--- WORK TO COMPLETE ---
Drop the pictures and repeat exactly from the "You are a GUI" line down to the last line of the entries below.

*** DATA FOR REVIEW ***

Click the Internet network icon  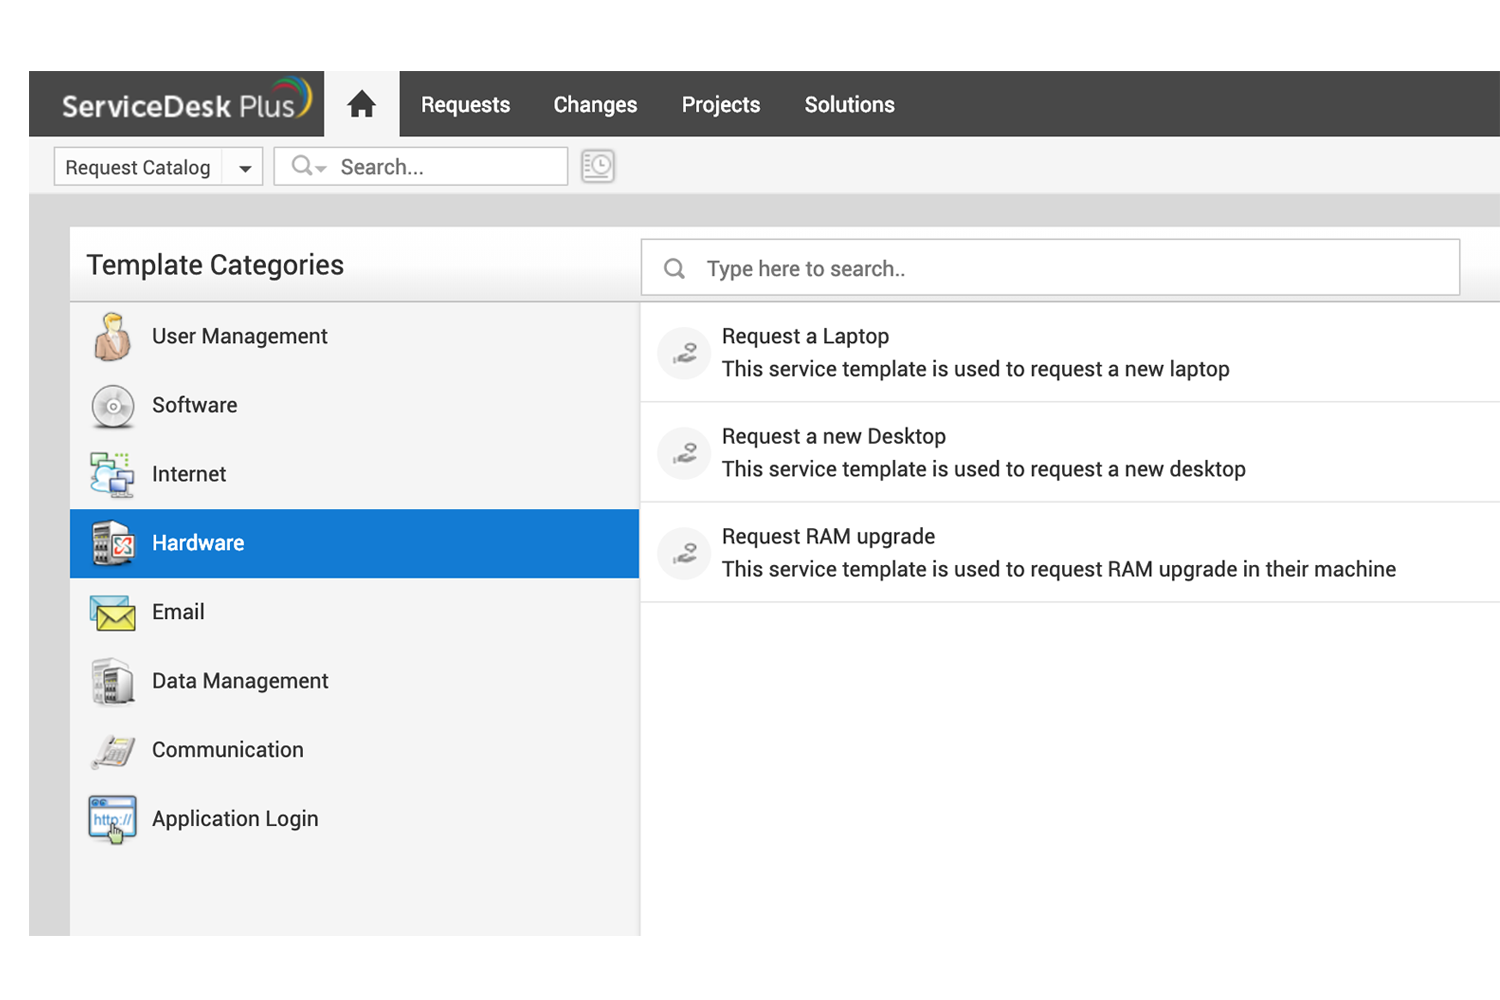point(112,474)
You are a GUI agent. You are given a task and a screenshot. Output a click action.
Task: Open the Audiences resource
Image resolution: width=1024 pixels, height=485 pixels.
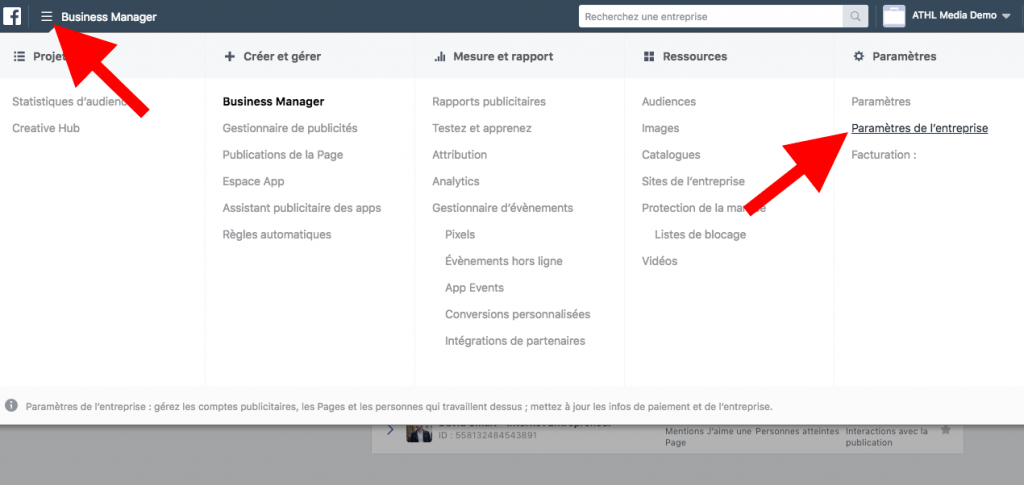pos(669,102)
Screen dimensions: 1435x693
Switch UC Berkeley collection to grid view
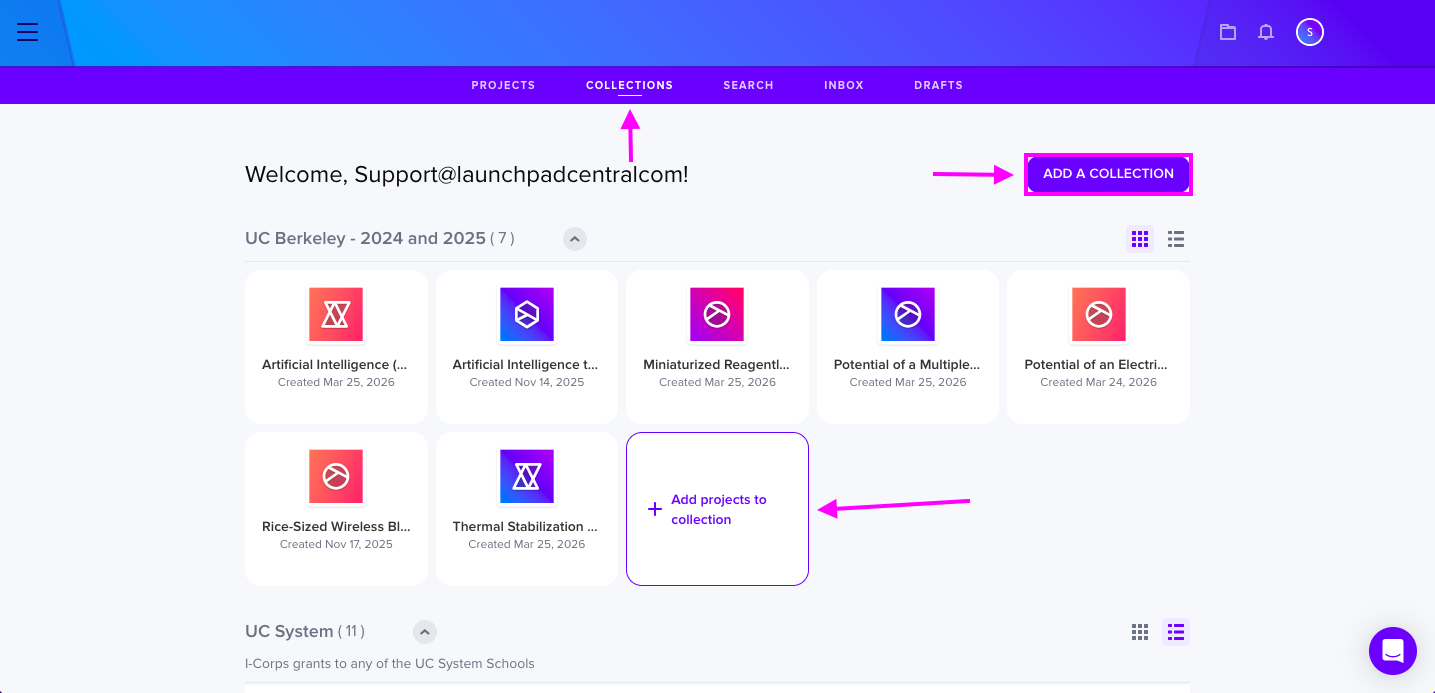coord(1140,239)
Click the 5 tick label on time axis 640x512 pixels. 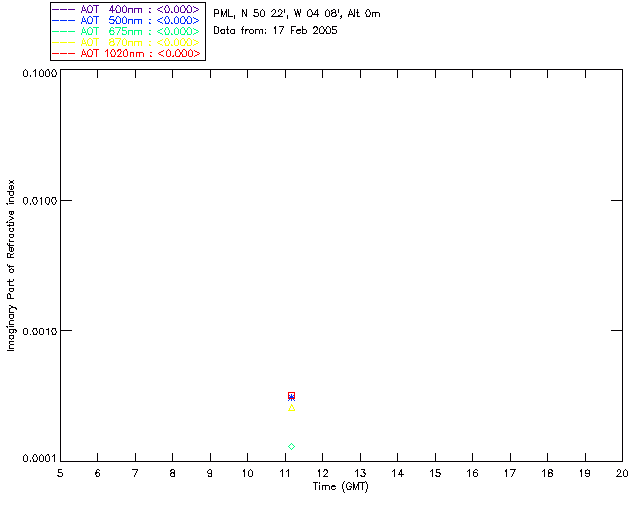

*** End of DATA FOR REVIEW ***

--- ANSWER SPACE ---
You are a GUI agent. You are given a task and a screenshot. Output a click action.
Task: Open the Audiences resource
Image resolution: width=1024 pixels, height=485 pixels.
pos(669,102)
Screen dimensions: 1435x693
Switch UC Berkeley collection to grid view
coord(1140,239)
Click the 5 tick label on time axis 640x512 pixels. 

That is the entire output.